According to the report, Tether, a stablecoin issuer, had invested some of its reserves in Bitcoin (BTC). As per the court filing document, David Miller, an attorney for Tether’s associated firm Bitfinex said that Tether invested “a small amount” of Tether’s reserves into bitcoin, specifying that “prior to the April 24th order … Tether actually did invest in instruments beyond cash and cash equivalents, including bitcoin, they bought bitcoin.” He further noted that Tether made “other investments, including purchasing other assets.”

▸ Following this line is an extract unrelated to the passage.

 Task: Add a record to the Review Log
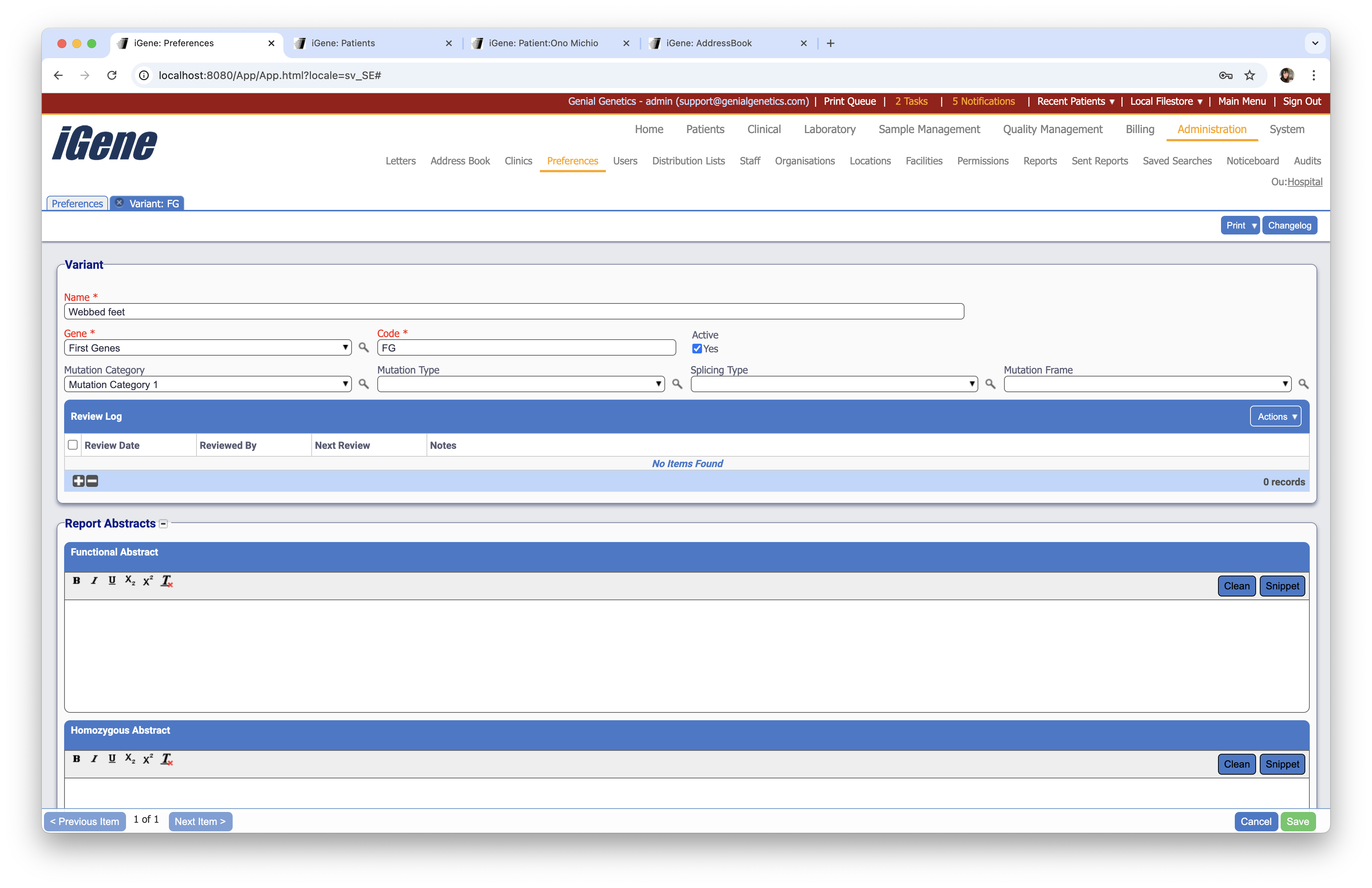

Responding to Miller’s statement, New York Supreme Court Judge Joel M. Cohen said that “Tether sounded to me like sort of the calm in the storm of cryptocurrency trading. And so if Tether is backed by bitcoin, how is that consistent? If some of your assets are in a volatile currency that Tether is supposed to somehow modulate, that seems like it’s playing into what they are saying.” Earlier it was reported that the New York Attorney General’s (NYAG) office alleged the crypto exchange Bitfinex lost USD 850 million and later used funds from Tether to secretly cover the shortfall. However, Lawyers from Tether totally refused the allegations and confirmed preexisting rumors that its tokens did not have full reserve backing, and was in fact only 74% backed by fiat dollars and other reserves.

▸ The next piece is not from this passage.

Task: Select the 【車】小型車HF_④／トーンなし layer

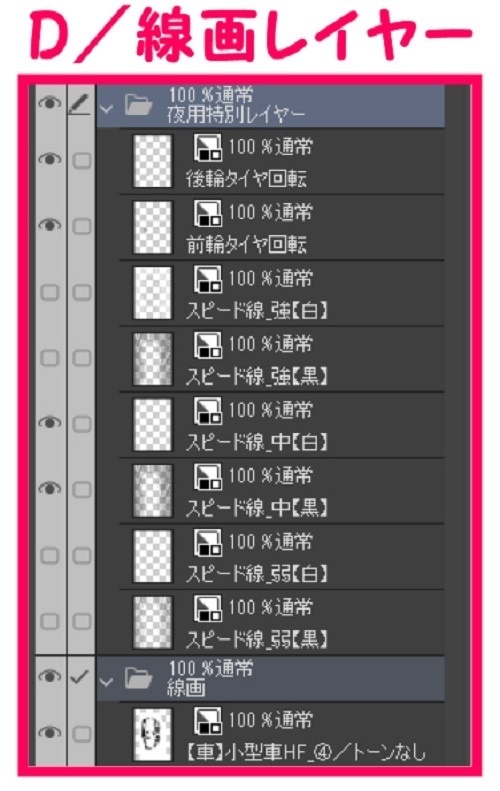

Moreover, the New York Attorney General’s Letitia James requested the disclosure of documents pertaining to an alleged deal made between the two companies. Following the request, the New York Supreme Court judge Joel M. Cohen added that the parties should try to resolve their dispute and submit a refined argument, and further claiming that the NYAG cannot bring the full force of its court order against Bitfinex and Tether. On the contrary, both companies denied any wrongdoing, and profoundly criticizing New York authorities for their complaint.